About two thirds of states have approved Aetna’s proposed $37 billion acquisition of Louisville-based health care giant Humana and the company expects the deal to close as predicted later this year, said Aetna chairman Mark Bertolini this week.
The revelations came Thursday as Aetna released first-quarter results, which showed that the Connecticut-based insurer had exceeded analysts’ projections.
Bertolini credited the strong start to the year to the company’s Medicaid business, which provides health care for low-income individuals. The company reported growing that segment by 230,000 members during the first quarter over 2015’s first three months.
Aetna, however, has had to withstand harsh criticism of the Humana deal from the American Medical Association and other groups that have told U.S. Justice Department and Federal Trade Commission officials that the purchase will stifle competition and stick consumers with fewer choices and higher prices. State insurance commissions must sign off on the deal, and several, including Kentucky and Florida, have approved it.
But the key is the ongoing review by federal anti-trust regulators.

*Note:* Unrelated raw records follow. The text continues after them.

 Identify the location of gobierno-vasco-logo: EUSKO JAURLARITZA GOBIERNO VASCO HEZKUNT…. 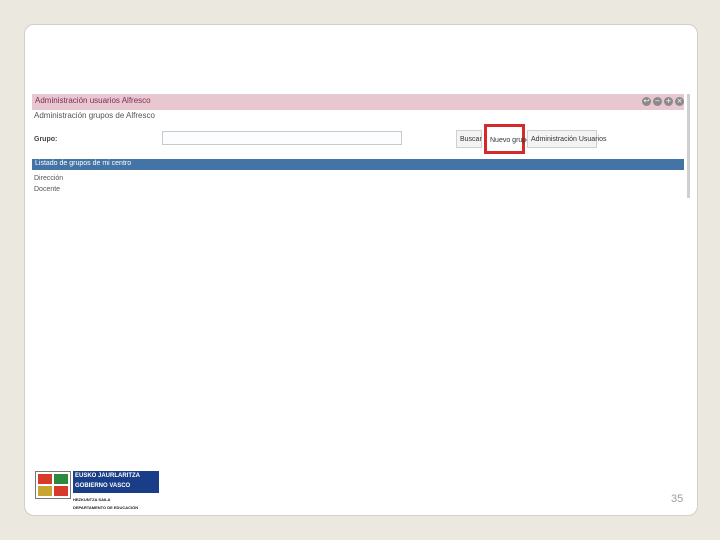
(98, 491). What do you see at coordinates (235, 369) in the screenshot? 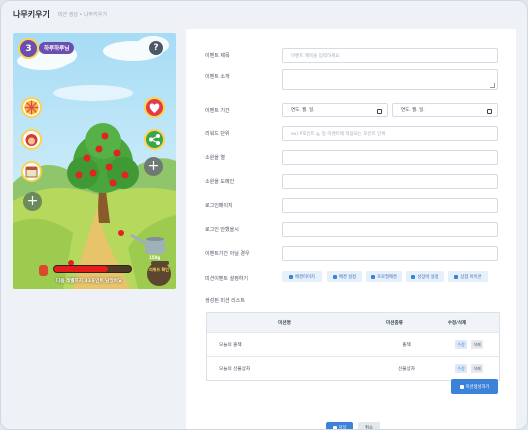
I see `mission-name: 오늘의 선물상자` at bounding box center [235, 369].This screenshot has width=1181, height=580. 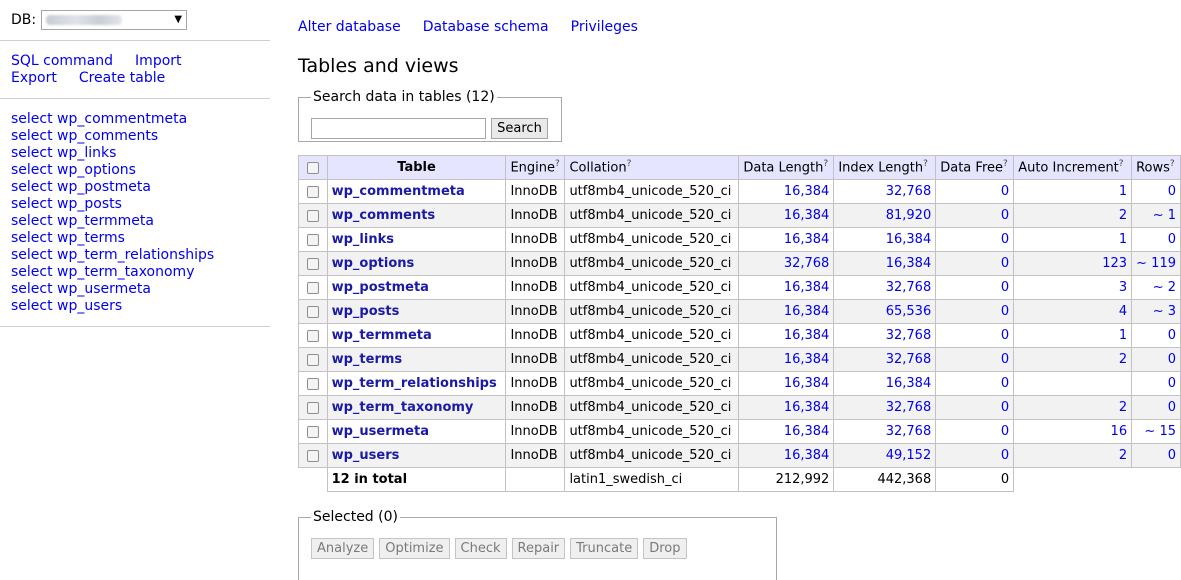 What do you see at coordinates (138, 290) in the screenshot?
I see `sidebar-select-table-link: select wp_usermeta` at bounding box center [138, 290].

Aetna executives remain confident, nonetheless, that the deal can close later this year. A company press release quoted Bertolini as saying that “we have obtained approximately two-thirds of the necessary state change of control approvals required to close the transaction, and we continue to cooperate with the Department of Justice as we move toward a combined organization that will accelerate our efforts to build a healthier world.”
Not all states are thrilled about the deal. California’s insurance commissioner Dave Jones told regulators during a recent hearing that such mergers raise prices and reduce access, particularly for people with chronic illnesses, according to Healthcare Dive.
Jones can’t block the deal, but his comments are significant because they add to a volume of concerns from opponents. The companies have defended the merger, insisting that it will trim costs, expand access and improve quality of health care for customers. Executives also have told regulators that the combined companies would save $1.25 billion in 2018.
Healthcare Drive noted that California’s Department of Managed Health Care deemed Aetna’s decision to raise premiums last year on small businesses by 21 percent the fourth increase there since 2013 to be “unreasonable.”
Aetna’s Fran Soistman, who’s in charge of Medicare and Medicaid business, countered that efforts to offer a “range of plans” gives customers working for small businesses adequate options to suit their needs.